Bidirectional Insulin Granule Turnover in the Submembrane Space During K + Depolarization‐Induced Secretion

Like primary mouse islets, MIN6 pseudoislets responded to the depolarization by 40 m m KCl and the resulting increase in the free cytosolic Ca 2+ concentration ([Ca 2+ ] i ) with a massive increase in insulin secretion, whereas 15 m m KCl had little effect in spite of a clear increase in [Ca 2+ ] i . Analysis of insulin‐enhanced green fluorescent protein (EGFP)‐labeled granules in MIN6 cells by total internal reflection fluorescence (TIRF) microscopy showed that 40 m m KCl increased the number of short‐term resident granules (<1 second presence in the submembrane space), while the total granule number and the number of long‐term resident granules decreased.
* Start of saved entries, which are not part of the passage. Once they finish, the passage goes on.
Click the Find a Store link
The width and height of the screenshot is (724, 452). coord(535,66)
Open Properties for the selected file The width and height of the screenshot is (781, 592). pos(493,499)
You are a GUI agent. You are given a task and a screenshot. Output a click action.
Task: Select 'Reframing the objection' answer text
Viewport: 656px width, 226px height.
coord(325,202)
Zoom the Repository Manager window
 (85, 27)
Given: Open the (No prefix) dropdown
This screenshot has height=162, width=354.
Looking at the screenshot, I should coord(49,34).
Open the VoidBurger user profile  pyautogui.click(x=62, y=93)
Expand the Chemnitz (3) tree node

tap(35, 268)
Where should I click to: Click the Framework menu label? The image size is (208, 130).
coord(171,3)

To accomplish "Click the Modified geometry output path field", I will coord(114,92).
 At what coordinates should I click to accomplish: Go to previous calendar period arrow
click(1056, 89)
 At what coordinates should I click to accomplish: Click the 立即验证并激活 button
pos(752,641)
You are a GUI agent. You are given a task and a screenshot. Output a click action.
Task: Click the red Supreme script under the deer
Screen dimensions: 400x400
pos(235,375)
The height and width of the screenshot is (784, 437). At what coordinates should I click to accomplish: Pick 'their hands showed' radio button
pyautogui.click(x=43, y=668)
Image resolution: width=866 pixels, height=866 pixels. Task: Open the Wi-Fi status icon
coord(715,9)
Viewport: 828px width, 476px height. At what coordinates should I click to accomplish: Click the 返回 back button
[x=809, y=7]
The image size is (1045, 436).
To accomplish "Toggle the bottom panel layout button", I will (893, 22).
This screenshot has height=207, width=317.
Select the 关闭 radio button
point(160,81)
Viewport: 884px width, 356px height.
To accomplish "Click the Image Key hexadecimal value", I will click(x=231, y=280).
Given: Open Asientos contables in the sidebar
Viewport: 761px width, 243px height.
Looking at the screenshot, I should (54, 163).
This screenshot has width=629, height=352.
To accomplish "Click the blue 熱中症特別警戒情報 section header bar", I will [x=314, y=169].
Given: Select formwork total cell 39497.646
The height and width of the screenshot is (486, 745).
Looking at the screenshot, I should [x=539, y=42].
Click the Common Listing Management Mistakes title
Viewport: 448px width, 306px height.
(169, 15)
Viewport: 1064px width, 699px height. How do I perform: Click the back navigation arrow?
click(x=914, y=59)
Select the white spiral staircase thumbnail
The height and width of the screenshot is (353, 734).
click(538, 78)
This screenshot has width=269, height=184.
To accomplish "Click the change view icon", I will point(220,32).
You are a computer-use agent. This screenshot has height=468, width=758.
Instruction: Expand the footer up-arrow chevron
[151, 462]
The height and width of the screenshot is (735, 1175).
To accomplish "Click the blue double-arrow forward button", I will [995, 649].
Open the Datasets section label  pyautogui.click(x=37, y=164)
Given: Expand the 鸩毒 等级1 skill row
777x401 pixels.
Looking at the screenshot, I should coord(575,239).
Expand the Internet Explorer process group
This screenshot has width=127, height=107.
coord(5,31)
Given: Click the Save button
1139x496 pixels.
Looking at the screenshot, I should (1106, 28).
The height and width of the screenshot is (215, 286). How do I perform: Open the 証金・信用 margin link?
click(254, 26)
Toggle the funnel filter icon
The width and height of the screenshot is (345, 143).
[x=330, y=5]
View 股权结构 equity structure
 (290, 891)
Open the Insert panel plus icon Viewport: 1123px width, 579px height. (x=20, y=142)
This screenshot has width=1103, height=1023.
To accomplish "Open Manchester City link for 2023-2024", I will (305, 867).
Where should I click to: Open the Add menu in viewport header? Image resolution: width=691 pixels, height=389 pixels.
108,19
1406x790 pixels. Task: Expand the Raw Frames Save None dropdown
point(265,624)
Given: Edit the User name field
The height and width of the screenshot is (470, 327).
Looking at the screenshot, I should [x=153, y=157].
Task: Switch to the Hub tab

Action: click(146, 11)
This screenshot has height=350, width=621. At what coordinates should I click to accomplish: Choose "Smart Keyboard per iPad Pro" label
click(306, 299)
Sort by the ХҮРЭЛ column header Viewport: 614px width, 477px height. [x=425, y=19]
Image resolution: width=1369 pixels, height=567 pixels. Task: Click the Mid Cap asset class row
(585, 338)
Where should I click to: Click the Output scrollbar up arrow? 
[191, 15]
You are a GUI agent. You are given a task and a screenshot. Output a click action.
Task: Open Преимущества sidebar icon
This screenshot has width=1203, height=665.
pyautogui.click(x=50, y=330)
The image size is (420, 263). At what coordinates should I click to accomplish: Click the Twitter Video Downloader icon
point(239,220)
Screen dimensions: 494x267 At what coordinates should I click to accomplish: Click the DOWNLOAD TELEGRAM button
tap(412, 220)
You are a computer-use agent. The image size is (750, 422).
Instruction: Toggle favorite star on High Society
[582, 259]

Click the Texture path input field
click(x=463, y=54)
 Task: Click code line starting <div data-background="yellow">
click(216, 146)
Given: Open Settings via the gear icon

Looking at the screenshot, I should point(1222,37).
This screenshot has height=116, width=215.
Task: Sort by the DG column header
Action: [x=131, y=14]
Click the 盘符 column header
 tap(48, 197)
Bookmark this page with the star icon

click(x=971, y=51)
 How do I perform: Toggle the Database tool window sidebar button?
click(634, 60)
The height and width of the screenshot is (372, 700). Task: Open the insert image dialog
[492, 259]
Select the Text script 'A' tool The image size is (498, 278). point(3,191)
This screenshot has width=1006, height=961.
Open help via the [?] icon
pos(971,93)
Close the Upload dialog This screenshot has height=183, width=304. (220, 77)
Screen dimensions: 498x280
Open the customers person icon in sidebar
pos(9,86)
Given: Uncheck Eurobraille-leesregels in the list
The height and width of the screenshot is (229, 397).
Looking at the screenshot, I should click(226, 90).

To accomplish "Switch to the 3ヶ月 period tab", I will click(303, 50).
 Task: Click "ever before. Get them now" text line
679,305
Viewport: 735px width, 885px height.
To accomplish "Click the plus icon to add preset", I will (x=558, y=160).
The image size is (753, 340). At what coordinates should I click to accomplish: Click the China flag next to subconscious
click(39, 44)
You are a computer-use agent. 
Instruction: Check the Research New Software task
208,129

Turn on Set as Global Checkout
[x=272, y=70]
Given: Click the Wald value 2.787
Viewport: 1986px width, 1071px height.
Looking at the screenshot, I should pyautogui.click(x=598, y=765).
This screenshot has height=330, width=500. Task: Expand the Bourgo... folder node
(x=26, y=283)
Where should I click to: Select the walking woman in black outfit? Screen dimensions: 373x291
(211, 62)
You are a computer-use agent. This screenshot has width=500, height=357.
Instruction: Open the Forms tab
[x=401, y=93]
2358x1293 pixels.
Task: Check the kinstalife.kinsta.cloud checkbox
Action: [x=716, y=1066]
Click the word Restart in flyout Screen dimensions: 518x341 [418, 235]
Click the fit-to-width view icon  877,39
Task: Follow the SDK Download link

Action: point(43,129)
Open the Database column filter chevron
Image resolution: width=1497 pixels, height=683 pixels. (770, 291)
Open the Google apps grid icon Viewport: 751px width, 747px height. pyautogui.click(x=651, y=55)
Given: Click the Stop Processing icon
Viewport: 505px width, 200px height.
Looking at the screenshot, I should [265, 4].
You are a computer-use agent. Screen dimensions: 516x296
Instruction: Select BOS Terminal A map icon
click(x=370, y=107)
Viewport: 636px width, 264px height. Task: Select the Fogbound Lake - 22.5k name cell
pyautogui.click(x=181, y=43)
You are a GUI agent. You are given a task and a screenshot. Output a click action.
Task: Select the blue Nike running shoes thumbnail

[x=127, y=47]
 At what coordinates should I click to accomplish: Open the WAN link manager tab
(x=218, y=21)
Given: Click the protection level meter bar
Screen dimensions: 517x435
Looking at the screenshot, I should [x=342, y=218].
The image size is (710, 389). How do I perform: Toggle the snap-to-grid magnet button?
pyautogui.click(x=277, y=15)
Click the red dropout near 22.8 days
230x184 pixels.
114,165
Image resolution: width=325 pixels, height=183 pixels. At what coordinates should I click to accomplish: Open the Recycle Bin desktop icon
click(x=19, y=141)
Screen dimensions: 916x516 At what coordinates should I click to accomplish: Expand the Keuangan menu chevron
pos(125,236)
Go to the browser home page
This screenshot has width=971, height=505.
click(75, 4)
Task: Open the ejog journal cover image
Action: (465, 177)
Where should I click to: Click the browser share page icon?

The rates of granule arrival at and departure from the submembrane space changed in parallel and were two orders of magnitude higher than the release rates, suggesting a back‐and‐forth movement of the granules as the primary determinant of the submembrane granule number. The effect of 15 m m KCl resembled that of 40 m m but did not achieve significance. Both 15 and 40 m m KCl evoked a [Ca 2+ ] i increase, which was antagonized by 10 µ m nifedipine. Nifedipine also antagonized the effect on secretion and on granule number and mobility. In conclusion, during KCl depolarization L‐type Ca 2+ channels seem to regulate two processes, insulin granule turnover in the submembrane space and granule exocytosis.